Moyoco Anno dénonce à travers ce jeune tokyoïte le mal-être que les hommes endurent également à cause des figures lisses et parfaites des idoles et autres stars ainsi que l’impact du culte du corps.
Encore une fois, ce sont les femmes qui mènent malgré tout la danse, menant par le bout du nez un Masao bien trop naïf et gentil; la maniaquerie est de nouveau à son comble, nous entrainant dans une lecture effrénée et drôlissime.
Plaire à tout prix, 7 tomes et Happy Mania, 11 tomes, Editions Pika.
Enfin, In the clothes named fat dénonce la société de consommation dans ses penchants les plus pervers. Noko doit essuyer chaque jours des remarques et des messes-basses au sujet de son surpoids. Elle ferme les yeux, s’estimant tout de même chanceuse puisque malgré ses rondeurs elle a un petit-ami. Mais lorsqu’elle apprend que celui-ci l’a trompe avec un canon de beauté, le peu d’amour propre qui lui reste s’envole. Noko enchaine les régimes, les crises de boulimies et vit un enfer à cause de la pression infecte que lui impose la société et ses standards de beauté impossible à atteindre. Sa perte de poids ne l’a rend pas plus heureuse, au contraire, sa joie de vivre semble fondre en mêmê temps que sa silhouette. Ici Moyoco Anno se montre résolument acide envers les préjugés imposés aux femmes et à l’absence totale d’acceptation de la moindre petite différence. Elle parle du syndrome du mouton, du moule dans lequel chacun se force à rentrer pour ressembler à son voisin. Sa passion pour la mode pointe encore une fois le bout de son nez, cette fois pour critiquer le dictat du mannequina et l’intransigeance obscène de l’Humanité.
In the clothes named fat, Editons Kana, 261 pages.
Dans un univers moderne, Moyoco Anno décortique avec humour et pince-sans-rire les relations chaotiques entre êtres humains. Elle parle de rapports: le rapport à sois-même et celui aux autres, le rapport avec son corps, l’acceptation de sois, le rapport physique et le rapport psychologique entre hommes et femmes. Dépendances, styles de vies et relations imposés par la société et autres mal-être sont exprimés à travers ses mangas et ses personnages qui ne parviennent pas à savourer l’instanté et s’essoufflent à courir après des canons de beautés et des existences parfaite qui n’existent pas.

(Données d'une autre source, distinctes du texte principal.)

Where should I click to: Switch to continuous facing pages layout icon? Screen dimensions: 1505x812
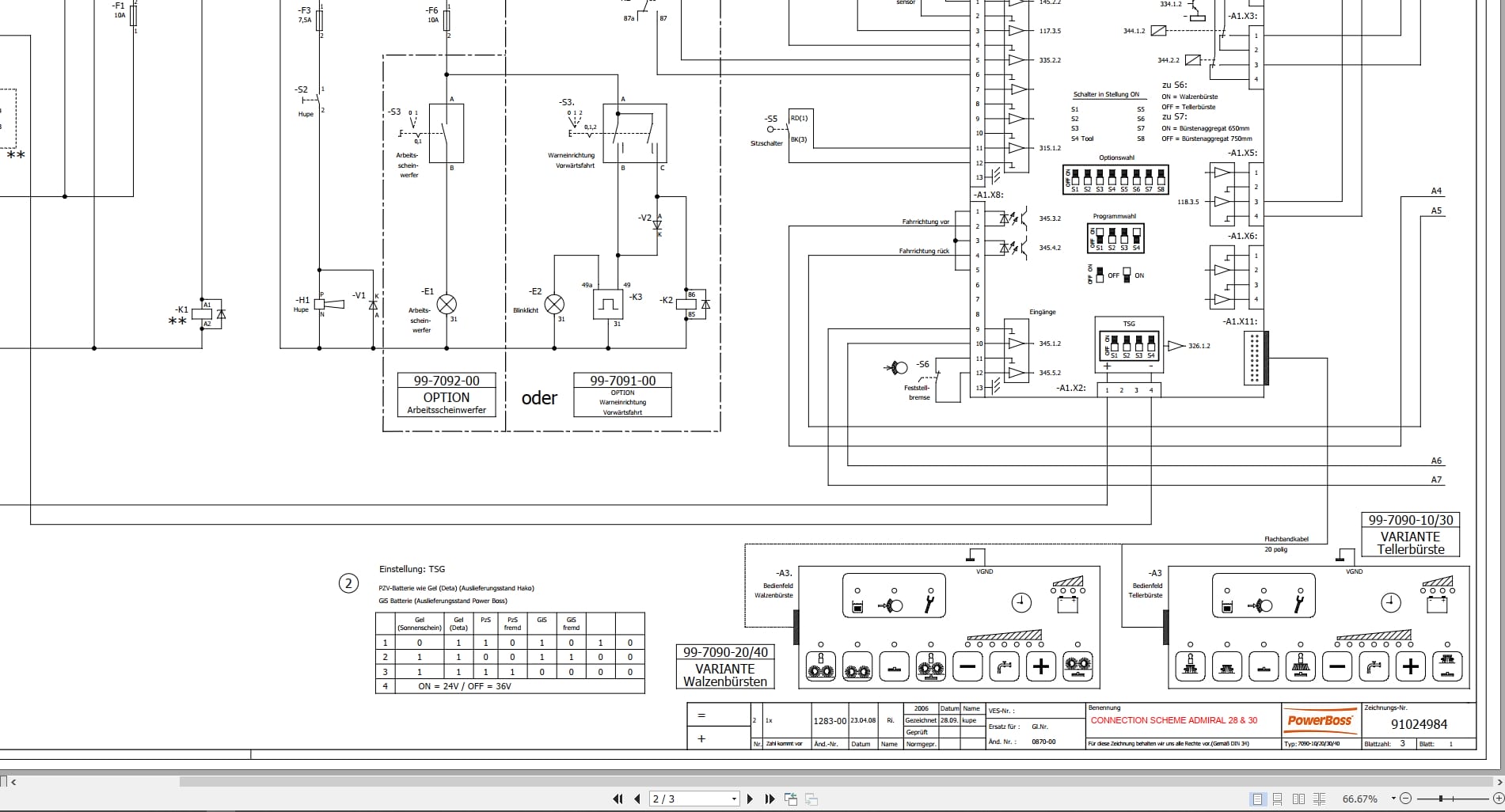(1318, 799)
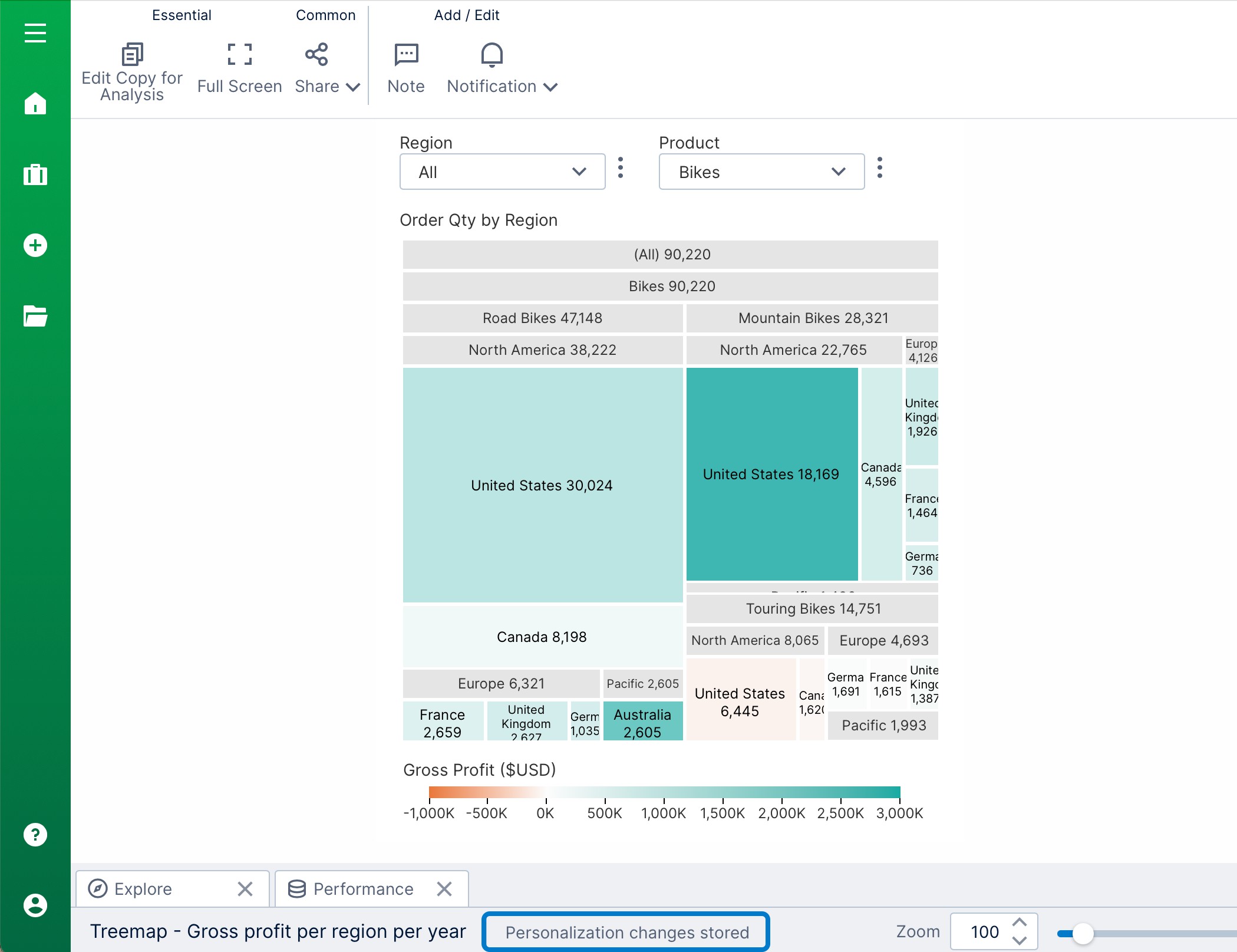The width and height of the screenshot is (1237, 952).
Task: Share the story using the Share icon
Action: [316, 54]
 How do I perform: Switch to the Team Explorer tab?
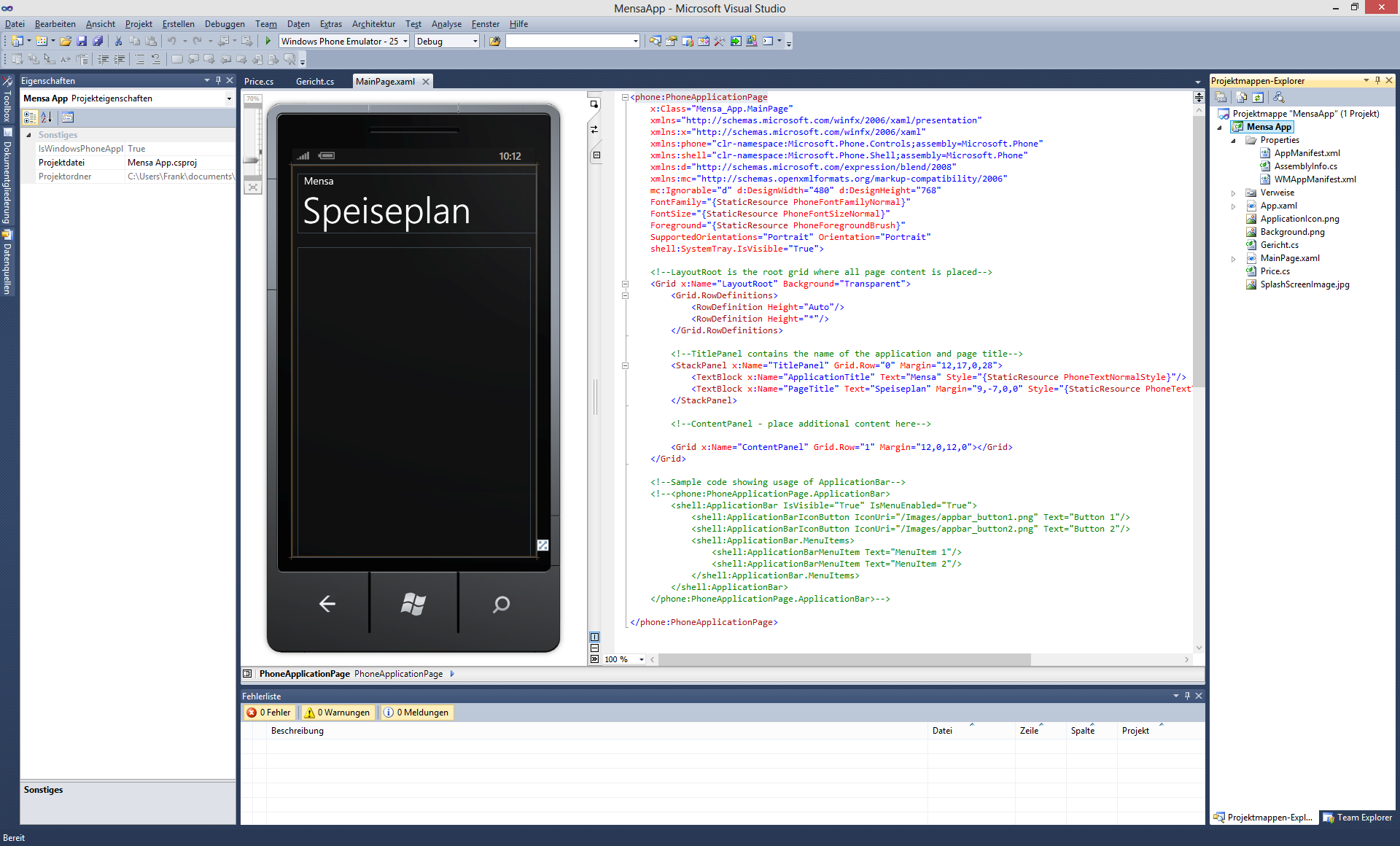coord(1358,818)
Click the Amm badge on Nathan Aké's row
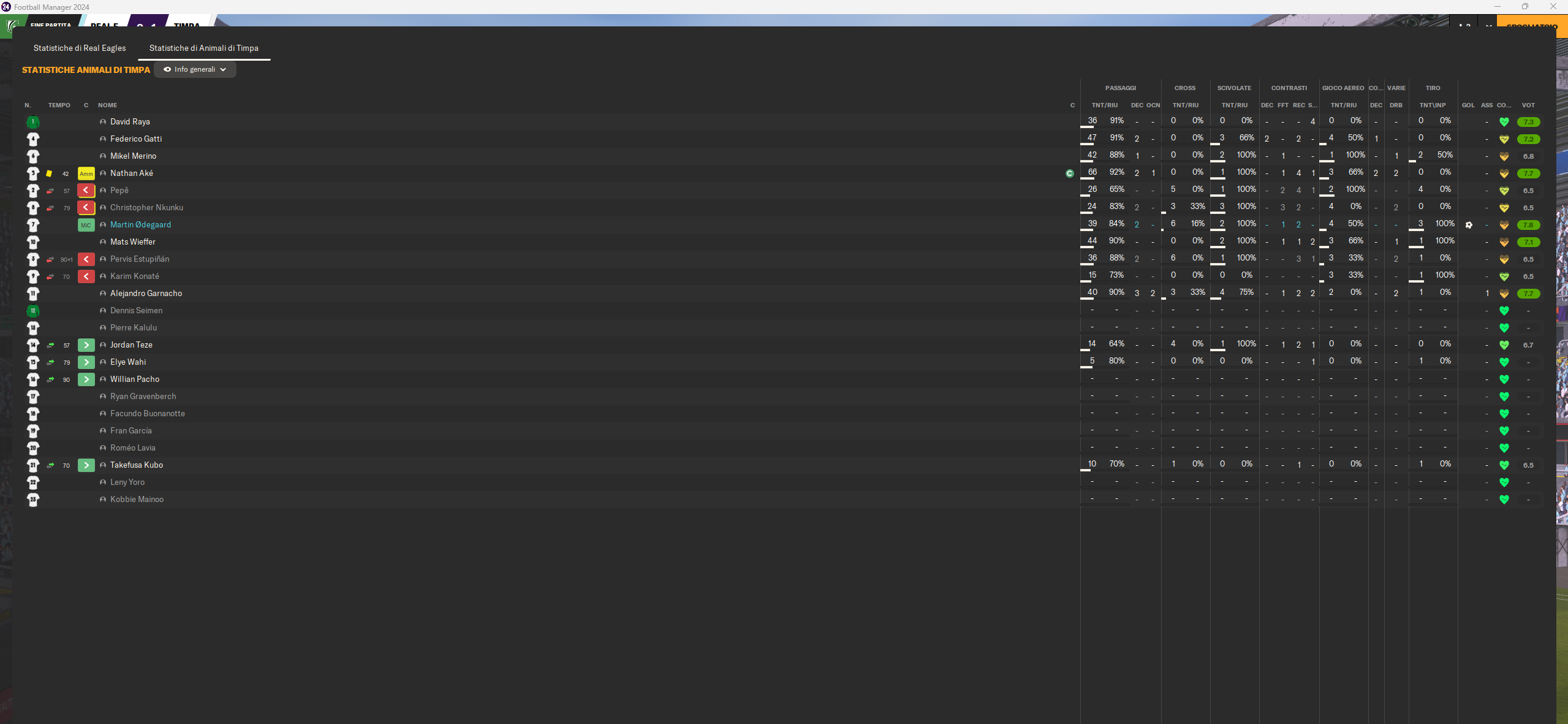1568x724 pixels. 86,173
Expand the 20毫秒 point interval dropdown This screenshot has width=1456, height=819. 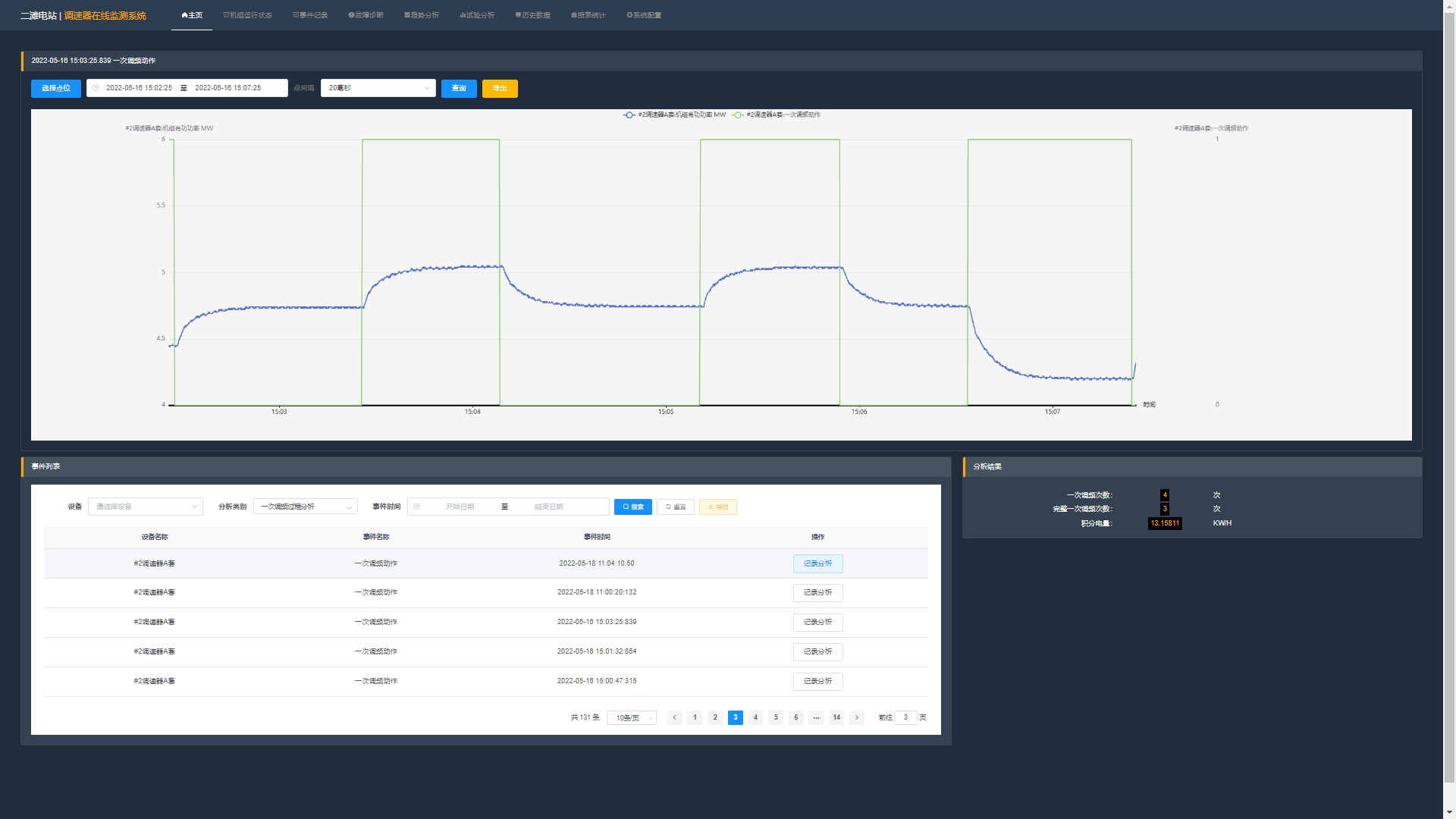pyautogui.click(x=378, y=88)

Elle exerce un coup de poing féministe à sa manière, avec son humour très marqué et son style graphique unique, à la fois brut et à fleur de peau. Ses personnages sont anguleux, longilignes mais aussi sensuels, ils possèdent des traits fins, des nez volontaires et des bouches immenses pour mieux hurler leur mécontentement et tenter de mordre la vie à pleine dents.
Moyoco Anno nous parle de gens dans leur plus simple appareil, n’hésitant pas à les dessiner en plein ébats sexuels, avec leurs maladresses et leurs défauts qui casse les images lisses et insipides renvoyées par les médias. Bref, il s’agit résolument d’une mangaka qui oeuvre autour de la psychologie de l’être humain amoureux.